Naukowcy na podstawie skanów MRI i modelowania obliczeniowego wykazali, że ludzki świeży mózg (niezachowany w formaldehydzie) jest niezwykle kruchy. Jest to w opozycji względem przedstawianych scen w telewizji, gdzie nasz najważniejszy organ jest całkiem solidny.
jeśli weźmiesz mózg, który nie został w żaden sposób zachowany, jego sztywność jest niewiarygodnie niska i bardzo łatwo się rozpada. I naprawdę jest o wiele bardziej miękki, niż większość ludzi zdaje sobie z tego sprawę
Ruchy czaszki powodują kołysanie mózgu, co prowadzi do tzw. przesunięcia mózgu pozycyjnego. Ma to miejsca właśnie dzięki brakowi sztywności tego organu. Jednakże dla neurochirurgów jest to wręcz zmorą, ponieważ muszą być niezwykle precyzyjni podczas operacji.
Nowa badania dotyczące ludzkiego mózgu
Naukowcy przeskanowali mózgi 11 osób, a następnie skorzystali z programów bazujących na uczeniu maszynowym. W ten sposób chcieli zrozumieć mechanikę pozycyjnego przesunięcia mózgu na podstawie obliczonych cech materialnych mózgu.
W ten sposób powstał model, który ujawnił, że sama powierzchnia mózgu podczas ruchu przesuwa się tylko o pół milimetra, ponieważ otaczające ją tkanki utrzymują mózg w miejscu. Jednakże już "głęboki obszar mózgu" przesuwa się już o jeden milimetr. Dodatkowo naukowcy wykazali, że narząd ten może wytrzymać 148 kPa ciśnienia, co według New Scienstist oznacza, że mózg rozpada się dziesięć razy łatwiej niż pianka polistyrenowa.

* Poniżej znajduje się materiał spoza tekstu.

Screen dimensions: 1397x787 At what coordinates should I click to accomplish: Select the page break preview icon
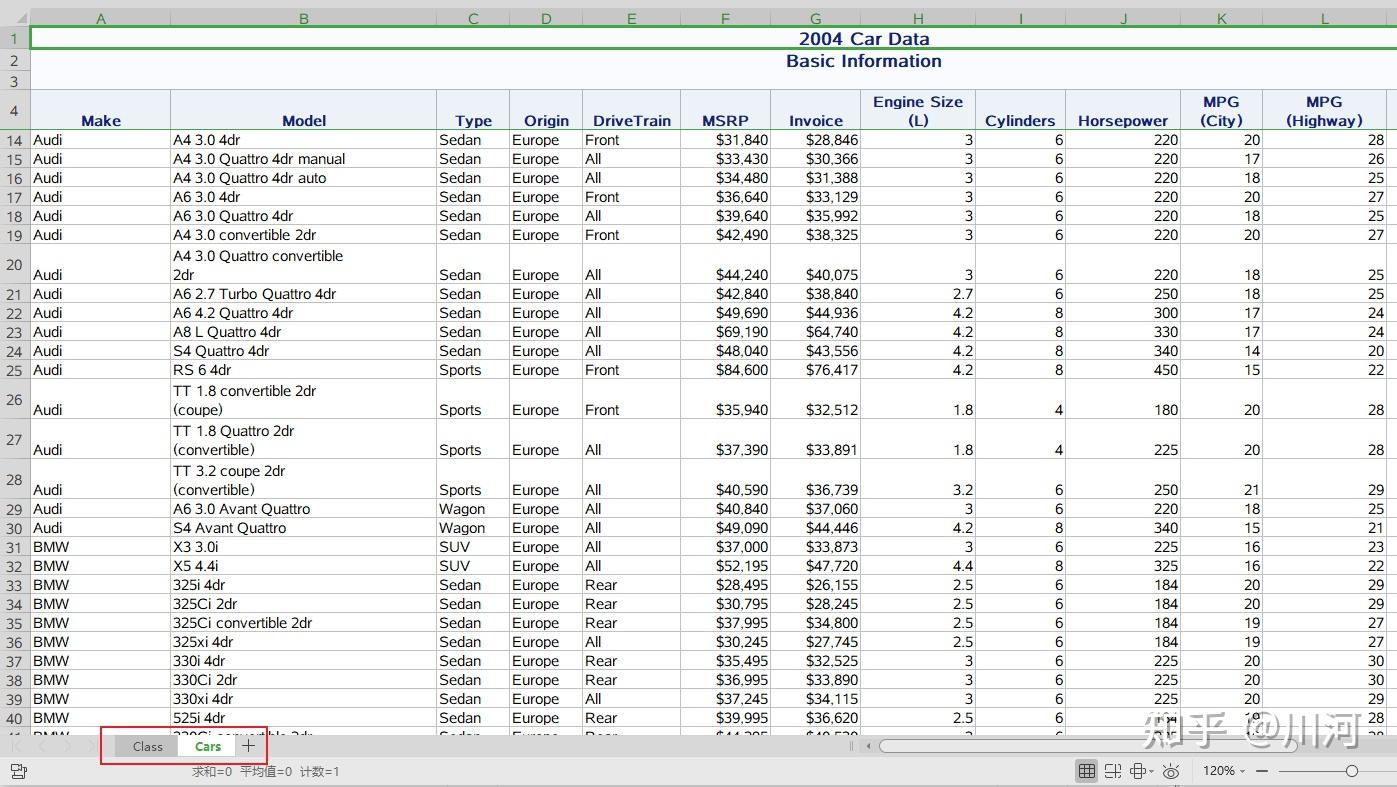point(1112,771)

Naukowcy wyjaśniają, że "ekstremalnie niska sztywność mózgu prowadzi do jego zapadnięcia się pod własnym ciężarem". Zatem wiele filmów należy nakręcić na nowo. Jednakże badacze mają inne marzenie, otóż chcą, aby ich praca "została zastosowana w celu zmniejszenia wpływu przesunięcia mózgu pozycyjnego w neurochirurgii stereotaktycznej". Wyniki badań zostały opublikowane w The Journal of the Royal Society Interface.